With the exception of people on Less Wrong and people in the mathematical community, I’ve almost never seen high functioning people use the “relatively one strong argument” approach.

I think it's more general than that (depending in your definition of the 'mathematical community'). For example, I rarely see physicists attempt to argue something based on many weak arguments, and I think you would find the same to be true of engineers. More generally, I think that anyone who's used to formalism is used to being presented with extremely strong arguments, and ending the search for arguments there. Consider a Bayesian actor who happens to be in a quantitative field of study:

I decide proposition A is true, and sketch out a proof on some scratch paper. The probability that I made a mistake is significantly smaller than the probability that I didn't. I go home and write the proof out formally and carefully, and the probability of me being wrong drops further. I ask a peer to look over it and the probability that I make a mistake is vanishingly small. If prop A is important, then I may publish it, and after peer review, I can say that I have a strong argument for A: I have a proof P, and if P is correct, then so is A, with probability 1. The probability that P is incorrect is small, thanks to the formalism and many levels of peer review.

Since most of the arguments we believe are thus strong arguments, this trains our intuition with a heuristic to not bother looking for arguments that aren't extremely strong. This effect would probably scale with the rigor of the field (eg be much stronger in mathematicians, where proofs are essentially the only form of argument written down)

Replies from: JonahSinick
comment by JonahS (JonahSinick) · 2013-06-11T20:59:21.194Z · LW(p) · GW(p)

The best physicists use the "many weak arguments" approach at least sometimes. See my post on Euler and the Basel Problem for an example of this sort of thing. (Nowadays, physicists fall into the Eulerian tradition more than mathematicians do.)

A close friend who's a general relativity theorist has told me that the best physicists rely primarily on many weak arguments.

Replies from: tondwalkar
comment by tondwalkar · 2013-06-12T16:24:05.044Z · LW(p) · GW(p)

Hmm, I think I may be misunderstanding what you mean by "many weak arguments." As in, I don't think it's uncommon for physicists to make multiple arguments in support of a proposition, but even each of those arguments, IME, are strong enough to bet at least a year of one's career on (eg the old arguments for renormalization), by contrast with, say, continental drift, where you probably wouldn't be taken seriously if you'd produced merely one or two lines of evidence.
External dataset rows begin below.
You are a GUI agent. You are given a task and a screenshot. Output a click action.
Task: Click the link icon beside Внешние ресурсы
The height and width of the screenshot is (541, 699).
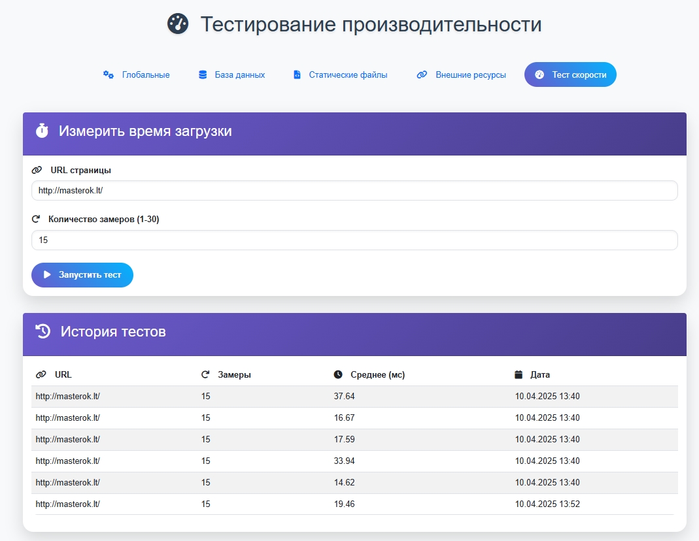coord(421,74)
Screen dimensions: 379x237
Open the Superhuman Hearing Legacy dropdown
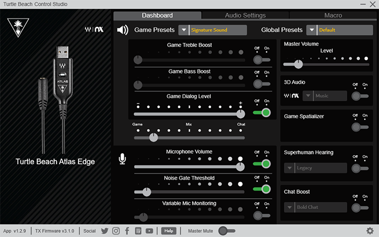click(316, 168)
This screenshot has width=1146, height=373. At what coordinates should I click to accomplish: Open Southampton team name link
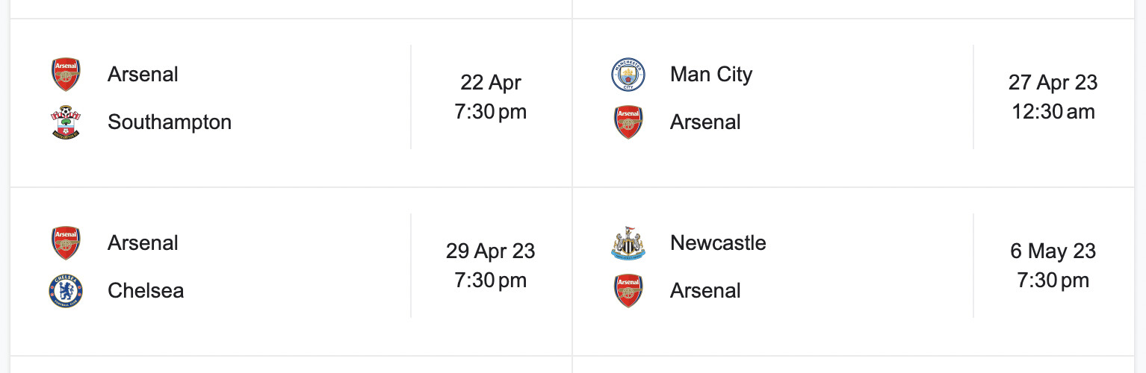pos(170,122)
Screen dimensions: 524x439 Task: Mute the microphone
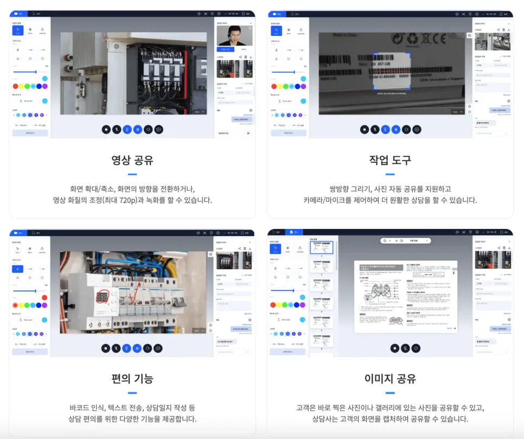(x=127, y=129)
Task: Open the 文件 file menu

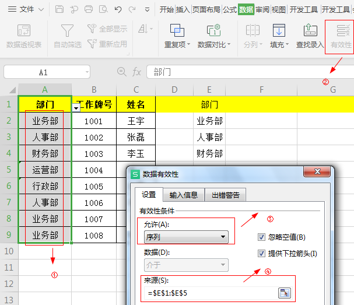Action: tap(27, 9)
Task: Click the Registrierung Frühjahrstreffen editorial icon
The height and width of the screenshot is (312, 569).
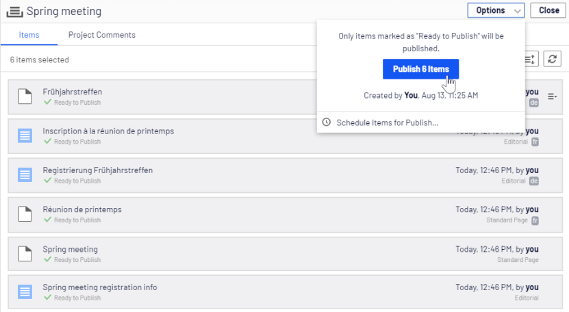Action: point(25,175)
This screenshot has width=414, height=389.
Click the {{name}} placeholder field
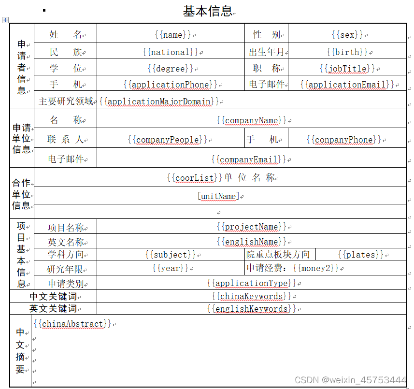(172, 34)
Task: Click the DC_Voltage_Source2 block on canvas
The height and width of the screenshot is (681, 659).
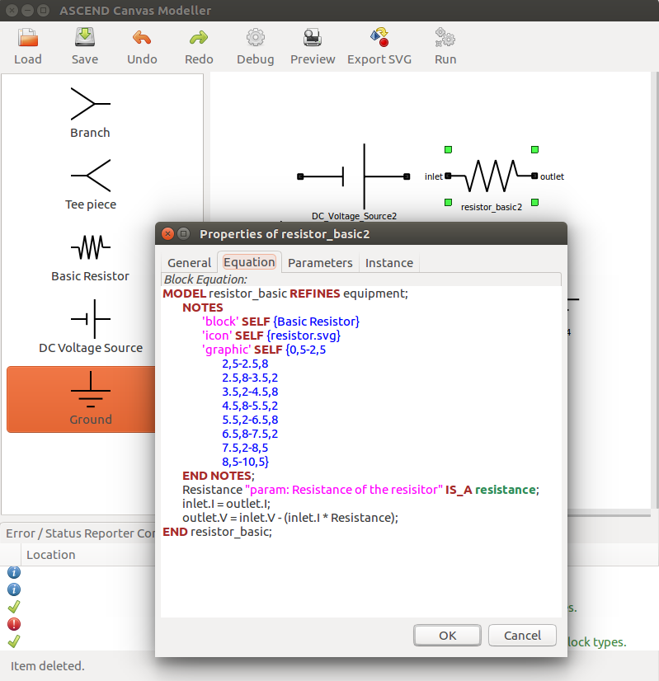Action: pos(363,176)
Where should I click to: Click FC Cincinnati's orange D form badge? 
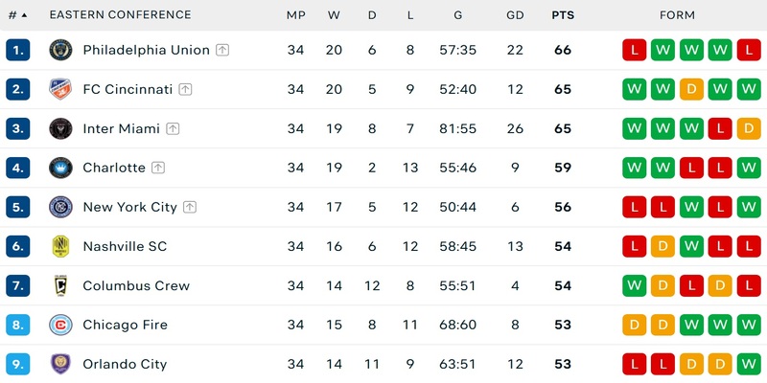click(x=691, y=89)
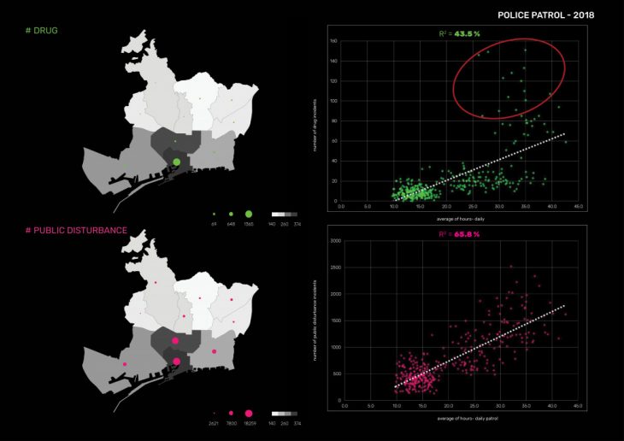Screen dimensions: 624x441
Task: Click the 'POLICE PATROL - 2018' title
Action: click(545, 15)
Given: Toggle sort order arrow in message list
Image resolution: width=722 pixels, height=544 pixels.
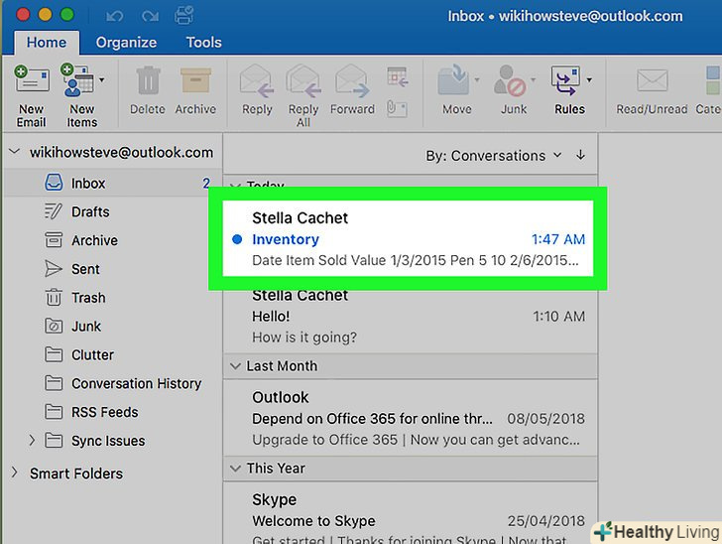Looking at the screenshot, I should [x=580, y=156].
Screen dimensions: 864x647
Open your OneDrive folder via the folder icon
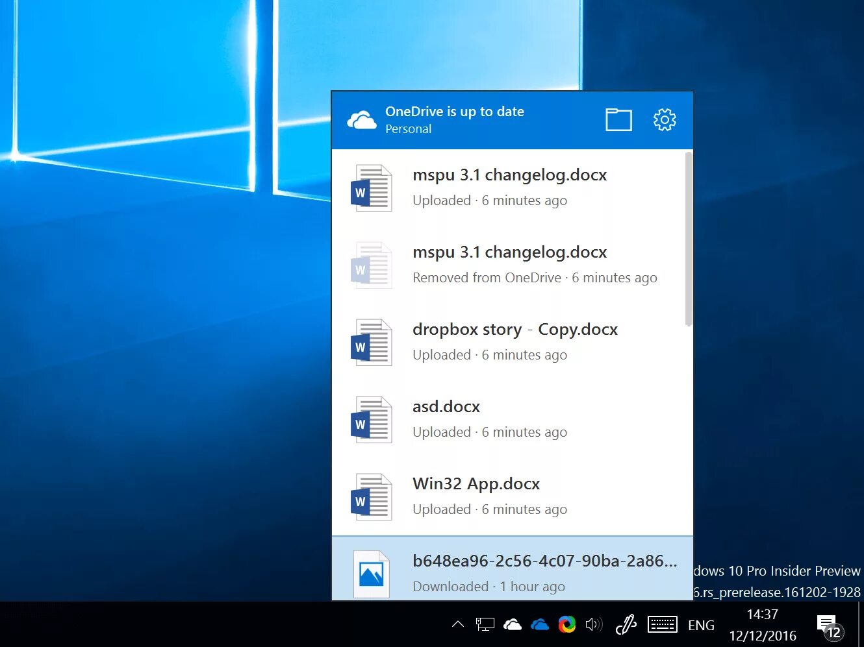(x=618, y=119)
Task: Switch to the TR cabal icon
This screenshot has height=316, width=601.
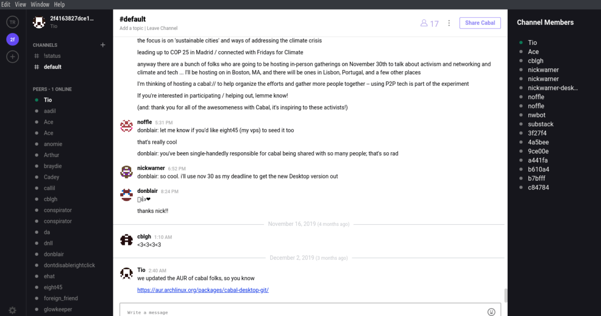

What this shares with the "one strong argument" position is that we're initially looking for a sufficiently convincing argument, discarding lines of though that would lead to insufficiently strong arguments. It's different mostly in that we go back and find more arguments "to be extra sure," but you're still screening your arguments for sufficient strongness as you make them.

Though admittedly, as a student, I may be biased towards finding my professors' arguments more convincing than they ought to be.

comment by DavidPlumpton · 2013-06-08T01:13:44.754Z · LW(p) · GW(p)

Relying on a small number of strong arguments (or even one) has a clear drawback. Change. A new discovery can invalidate a single argument that seemed very strong in that past. Many weaker arguments have more stability.

Replies from: JonahSinick
comment by JonahS (JonahSinick) · 2013-06-08T01:32:22.603Z · LW(p) · GW(p)

Yes, I discuss this in the "Major weaknesses of the 'single relatively strong argument' approach" section of an earlier post.